Records excerpted from a collection:
****************************************

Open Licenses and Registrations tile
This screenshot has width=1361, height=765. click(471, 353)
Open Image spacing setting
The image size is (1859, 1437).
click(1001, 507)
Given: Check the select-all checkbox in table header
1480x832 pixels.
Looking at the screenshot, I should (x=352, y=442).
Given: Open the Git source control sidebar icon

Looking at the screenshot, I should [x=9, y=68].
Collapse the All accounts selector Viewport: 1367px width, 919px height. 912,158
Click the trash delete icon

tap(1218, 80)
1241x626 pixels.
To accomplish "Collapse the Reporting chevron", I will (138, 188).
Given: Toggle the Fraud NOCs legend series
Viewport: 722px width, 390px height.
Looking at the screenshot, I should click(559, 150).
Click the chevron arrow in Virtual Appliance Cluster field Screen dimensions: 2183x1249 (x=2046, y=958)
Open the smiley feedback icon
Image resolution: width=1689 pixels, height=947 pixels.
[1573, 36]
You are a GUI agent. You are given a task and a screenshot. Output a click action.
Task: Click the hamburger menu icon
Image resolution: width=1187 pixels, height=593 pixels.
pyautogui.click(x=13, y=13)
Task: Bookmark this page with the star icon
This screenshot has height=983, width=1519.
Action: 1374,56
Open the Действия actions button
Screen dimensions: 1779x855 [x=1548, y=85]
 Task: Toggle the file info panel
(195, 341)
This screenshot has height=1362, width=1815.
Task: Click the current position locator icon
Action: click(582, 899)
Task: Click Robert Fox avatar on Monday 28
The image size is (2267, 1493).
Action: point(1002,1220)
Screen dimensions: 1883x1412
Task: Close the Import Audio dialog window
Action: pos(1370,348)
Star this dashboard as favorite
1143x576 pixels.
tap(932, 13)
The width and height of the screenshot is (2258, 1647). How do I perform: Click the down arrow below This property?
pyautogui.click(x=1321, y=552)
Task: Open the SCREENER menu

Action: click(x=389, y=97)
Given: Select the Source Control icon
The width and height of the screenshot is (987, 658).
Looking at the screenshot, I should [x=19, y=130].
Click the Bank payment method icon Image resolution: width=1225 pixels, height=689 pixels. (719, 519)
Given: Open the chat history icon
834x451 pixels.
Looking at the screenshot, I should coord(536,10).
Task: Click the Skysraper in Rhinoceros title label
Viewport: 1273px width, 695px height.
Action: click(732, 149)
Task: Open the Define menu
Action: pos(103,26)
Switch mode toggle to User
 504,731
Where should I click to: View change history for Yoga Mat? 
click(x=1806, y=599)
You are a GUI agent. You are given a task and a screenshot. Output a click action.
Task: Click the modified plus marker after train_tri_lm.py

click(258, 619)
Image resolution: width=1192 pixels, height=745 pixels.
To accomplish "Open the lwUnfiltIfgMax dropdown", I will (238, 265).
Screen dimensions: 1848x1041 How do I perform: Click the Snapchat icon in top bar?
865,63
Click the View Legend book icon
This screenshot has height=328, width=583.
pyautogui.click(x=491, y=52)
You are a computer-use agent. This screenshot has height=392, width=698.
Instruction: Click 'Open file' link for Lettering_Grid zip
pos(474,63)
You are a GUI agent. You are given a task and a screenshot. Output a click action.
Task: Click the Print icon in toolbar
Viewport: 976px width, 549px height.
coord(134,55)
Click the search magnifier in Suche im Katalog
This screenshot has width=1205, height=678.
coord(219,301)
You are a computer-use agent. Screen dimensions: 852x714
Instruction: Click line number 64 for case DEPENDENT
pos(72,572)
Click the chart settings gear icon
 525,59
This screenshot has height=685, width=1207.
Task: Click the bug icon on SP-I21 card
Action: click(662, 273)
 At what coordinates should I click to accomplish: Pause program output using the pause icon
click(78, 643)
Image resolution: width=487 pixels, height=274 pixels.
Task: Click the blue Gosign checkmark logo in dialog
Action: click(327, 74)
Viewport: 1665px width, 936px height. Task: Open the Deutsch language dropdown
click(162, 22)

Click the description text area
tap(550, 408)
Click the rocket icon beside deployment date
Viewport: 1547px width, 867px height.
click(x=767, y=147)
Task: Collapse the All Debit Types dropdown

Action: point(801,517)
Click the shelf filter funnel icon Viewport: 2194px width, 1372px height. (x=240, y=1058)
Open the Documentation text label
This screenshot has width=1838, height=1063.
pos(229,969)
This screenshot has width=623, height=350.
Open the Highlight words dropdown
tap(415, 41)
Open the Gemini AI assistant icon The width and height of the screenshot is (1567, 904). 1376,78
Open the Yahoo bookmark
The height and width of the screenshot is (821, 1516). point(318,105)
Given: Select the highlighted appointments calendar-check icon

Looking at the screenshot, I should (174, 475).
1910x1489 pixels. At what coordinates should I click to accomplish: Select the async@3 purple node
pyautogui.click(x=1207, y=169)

****************************************

— Problem statement —
Word for word, restate the data above from its first line down to and including the line with "1241x626 pixels.".

— Answer space —
Open Licenses and Registrations tile
This screenshot has width=1361, height=765. click(471, 353)
Open Image spacing setting
The image size is (1859, 1437).
click(1001, 507)
Given: Check the select-all checkbox in table header
1480x832 pixels.
Looking at the screenshot, I should (x=352, y=442).
Given: Open the Git source control sidebar icon

Looking at the screenshot, I should [x=9, y=68].
Collapse the All accounts selector Viewport: 1367px width, 919px height. 912,158
Click the trash delete icon

tap(1218, 80)
1241x626 pixels.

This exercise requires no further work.